• [PASSAGE SHOWN]:
3.1.2. Inference from RHM

RHM requires that w_ij = w_ji and $w_{i j}^{(k)} = w_{j i}^{(k)}$ for all i, j, and k. This restriction aims at avoiding the nonconsistent directional inferences based on $w_{j i}^{(k)}$ and $w_{i j}^{(k)}$ separately as HM does. We plot the posterior means ŵ₍_i,j₎ of w_ij in Figure 5 where we take v_ij = 0.1. Similar to Figures 2 and S1, true associations tend to have higher values of ŵ₍_ij₎. Setting $u_{1}^{'} = 0.2$ , we infer 22 associations with 2 false positives. Applying the criteria listed in Supplementary Material S3 [Luo and Zhao (2010)], we infer the causal network as shown in Figure 5. Compared to the network in Figure 3, RHM leads to a network with 16 true directed edges, 3 edges whose directions are undetermined, 1 reversed edge, and 2 false edges when we take $u_{1}^{'} = 0.2$ and u₃ ∈ (0.3, 0.5). If we increase the threshold $u_{1}^{'}$ to a value where there is a big jump, for example, 0.3, we will miss 1 true directed edge.

• [RECORDED INFORMATION]:

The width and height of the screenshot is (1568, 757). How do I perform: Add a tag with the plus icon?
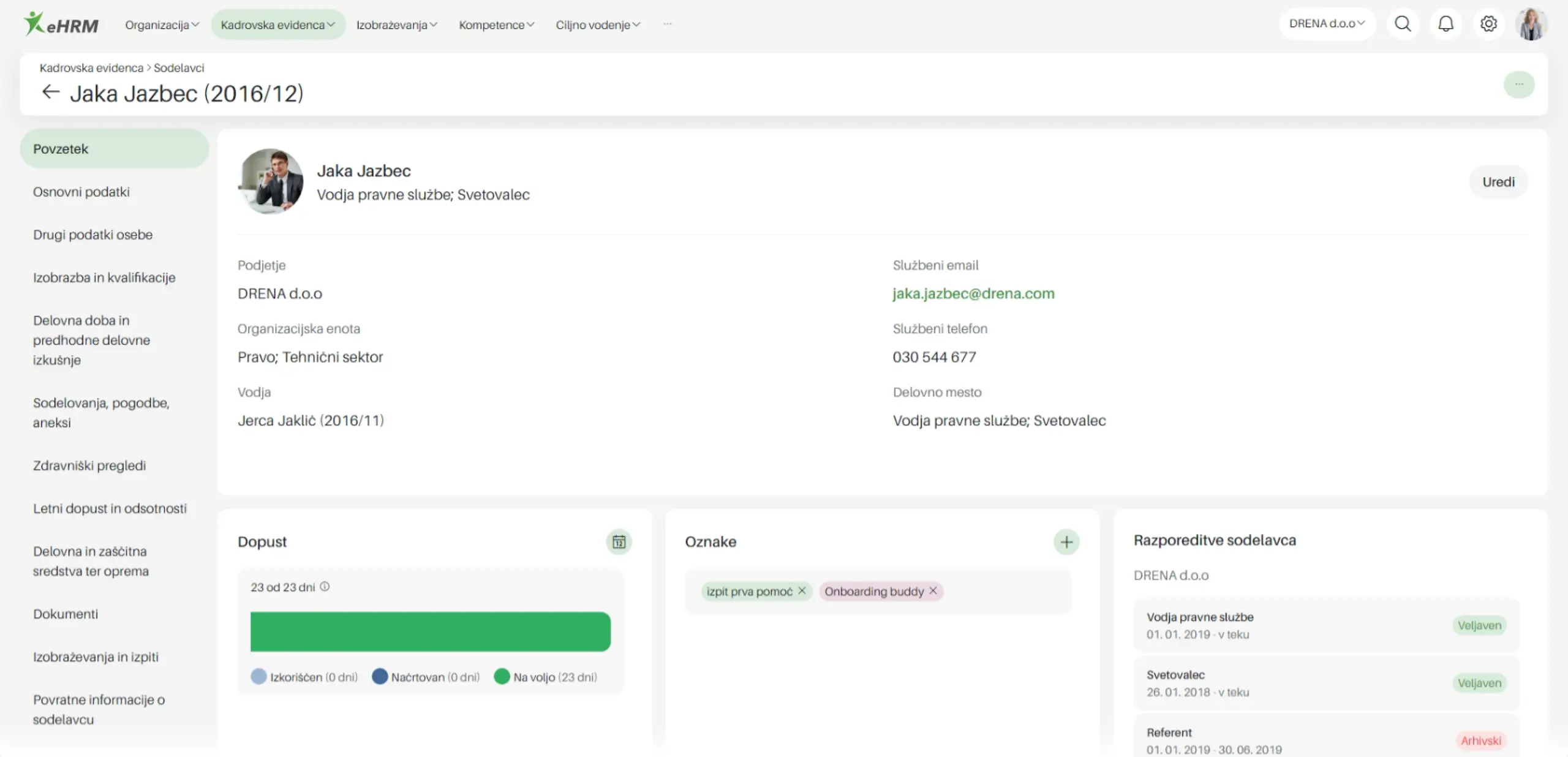pos(1066,542)
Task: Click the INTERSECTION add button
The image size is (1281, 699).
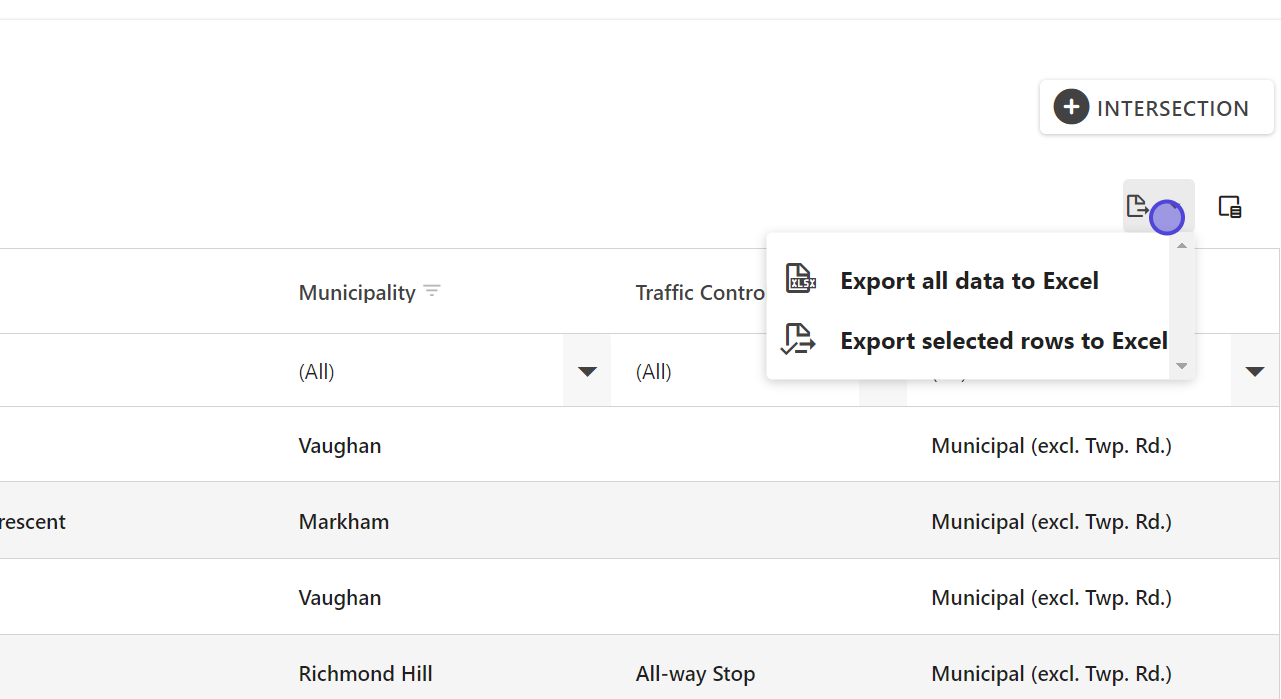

• [TASK DESCRIPTION]:
Write out the whole passage about inference from RHM, keeping every character the same. Rely only on the passage about inference from RHM.

• [FINAL ANSWER]:
3.1.2. Inference from RHM

RHM requires that w_ij = w_ji and $w_{i j}^{(k)} = w_{j i}^{(k)}$ for all i, j, and k. This restriction aims at avoiding the nonconsistent directional inferences based on $w_{j i}^{(k)}$ and $w_{i j}^{(k)}$ separately as HM does. We plot the posterior means ŵ₍_i,j₎ of w_ij in Figure 5 where we take v_ij = 0.1. Similar to Figures 2 and S1, true associations tend to have higher values of ŵ₍_ij₎. Setting $u_{1}^{'} = 0.2$ , we infer 22 associations with 2 false positives. Applying the criteria listed in Supplementary Material S3 [Luo and Zhao (2010)], we infer the causal network as shown in Figure 5. Compared to the network in Figure 3, RHM leads to a network with 16 true directed edges, 3 edges whose directions are undetermined, 1 reversed edge, and 2 false edges when we take $u_{1}^{'} = 0.2$ and u₃ ∈ (0.3, 0.5). If we increase the threshold $u_{1}^{'}$ to a value where there is a big jump, for example, 0.3, we will miss 1 true directed edge.